The Morello program aims to prove that the CHERI architectural protection model — based on work begun back in 2010 — can offer measurable improvements in system security. "CHERI extends conventional processor Instruction-Set Architectures (ISAs) with architectural capabilities to enable fine-grained memory protection and highly scalable software compartmentalization," its creators explain. "CHERI's hybrid capability-system approach allows architectural capabilities to be integrated cleanly with contemporary RISC architectures and microarchitectures, as well as with MMU-based C/C++- language software stacks."

Arm has been working on CHERI since 2014, but launched the Morello program in 2019 as a five-year effort to bring the concepts out of the lab — and with this week's launch of the Morello Evaluation Board, it would appear to be right on track.

"Arm has designed and built a system on a chip (SoC) and demonstrator board which contains the first example of the Morello prototype architecture," explains Richard Grisenthwait, Arm Fellow and chief architect. "The Morello prototype boards are now being released, on schedule, and are ready for software developers and security specialists to start using the Morello architecture to demonstrate the enhanced security that can be achieved with hardware capabilities."

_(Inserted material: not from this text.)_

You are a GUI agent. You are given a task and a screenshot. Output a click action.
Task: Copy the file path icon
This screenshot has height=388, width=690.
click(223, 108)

The "limited edition" development board has at its heart a system-on-chip based on Arm's existing Neoverse N1, a product line the company developed for cloud computing, running at 2.5GHz. To this, the company has added the CHERI extensions — meaning that every single load or store instruction that takes place has to be authorized by an architectural capability, providing protections missing from regular computer platforms.

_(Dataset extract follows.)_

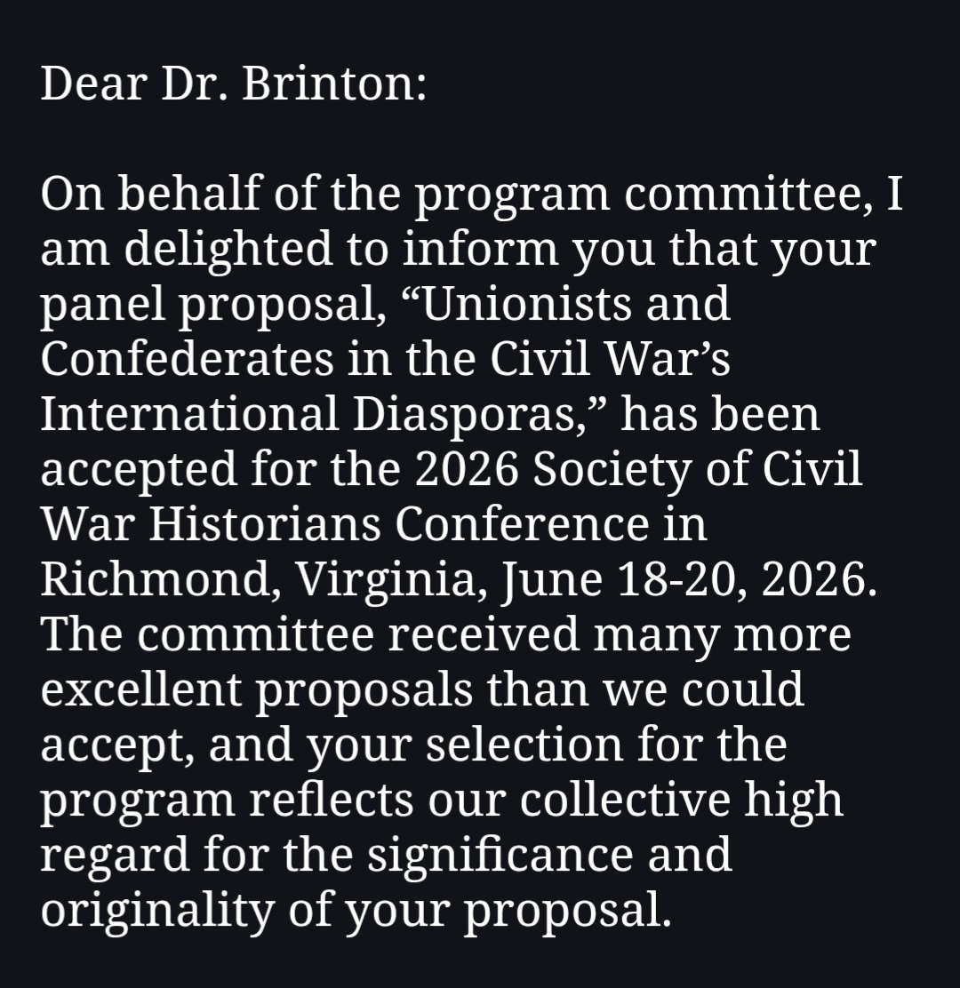Click the word "Historians"

(264, 524)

"If the Morello program can demonstrate that CHERI meets the performance goals for real-world use then it is a game changer for security," opines Microsoft's Saar Amar, "deterministically preventing spatial safety vulnerabilities and (with software support) heap temporal safety bugs, dramatically reducing the set of bugs that become exploitable as for anything other than denial of service."

There's only one catch: Arm has no immediate plans to sell the Morello boards. Instead, its current crop will be provided to "software developers and security specialists" for testing and early development - with more information to be provided at a launch event on January 25.

Technical details on the Morello Evaluation Board are now available on Arm's community site.